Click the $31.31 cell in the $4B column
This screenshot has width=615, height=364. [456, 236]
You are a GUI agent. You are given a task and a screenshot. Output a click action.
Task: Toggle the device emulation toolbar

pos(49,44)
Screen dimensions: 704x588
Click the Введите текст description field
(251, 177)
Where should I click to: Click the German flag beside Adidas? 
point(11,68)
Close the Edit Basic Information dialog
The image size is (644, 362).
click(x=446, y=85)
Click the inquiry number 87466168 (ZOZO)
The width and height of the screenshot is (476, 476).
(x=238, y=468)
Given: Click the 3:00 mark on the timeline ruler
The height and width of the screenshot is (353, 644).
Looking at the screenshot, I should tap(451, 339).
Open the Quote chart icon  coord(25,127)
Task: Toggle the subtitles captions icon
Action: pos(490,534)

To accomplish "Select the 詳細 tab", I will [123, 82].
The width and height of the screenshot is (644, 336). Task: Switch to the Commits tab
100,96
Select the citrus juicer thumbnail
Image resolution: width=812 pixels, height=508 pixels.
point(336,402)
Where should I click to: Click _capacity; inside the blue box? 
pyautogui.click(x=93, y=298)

● **What is expected**
Starting with the line that contains "Click the Введите текст description field", print each line through the last one in the listing. Include both end lines and add nothing.

● **Written response**
Click the Введите текст description field
(251, 177)
Where should I click to: Click the German flag beside Adidas? 
point(11,68)
Close the Edit Basic Information dialog
The image size is (644, 362).
click(x=446, y=85)
Click the inquiry number 87466168 (ZOZO)
The width and height of the screenshot is (476, 476).
(x=238, y=468)
Given: Click the 3:00 mark on the timeline ruler
The height and width of the screenshot is (353, 644).
Looking at the screenshot, I should tap(451, 339).
Open the Quote chart icon  coord(25,127)
Task: Toggle the subtitles captions icon
Action: pos(490,534)

To accomplish "Select the 詳細 tab", I will [123, 82].
The width and height of the screenshot is (644, 336). Task: Switch to the Commits tab
100,96
Select the citrus juicer thumbnail
Image resolution: width=812 pixels, height=508 pixels.
point(336,402)
Where should I click to: Click _capacity; inside the blue box? 
pyautogui.click(x=93, y=298)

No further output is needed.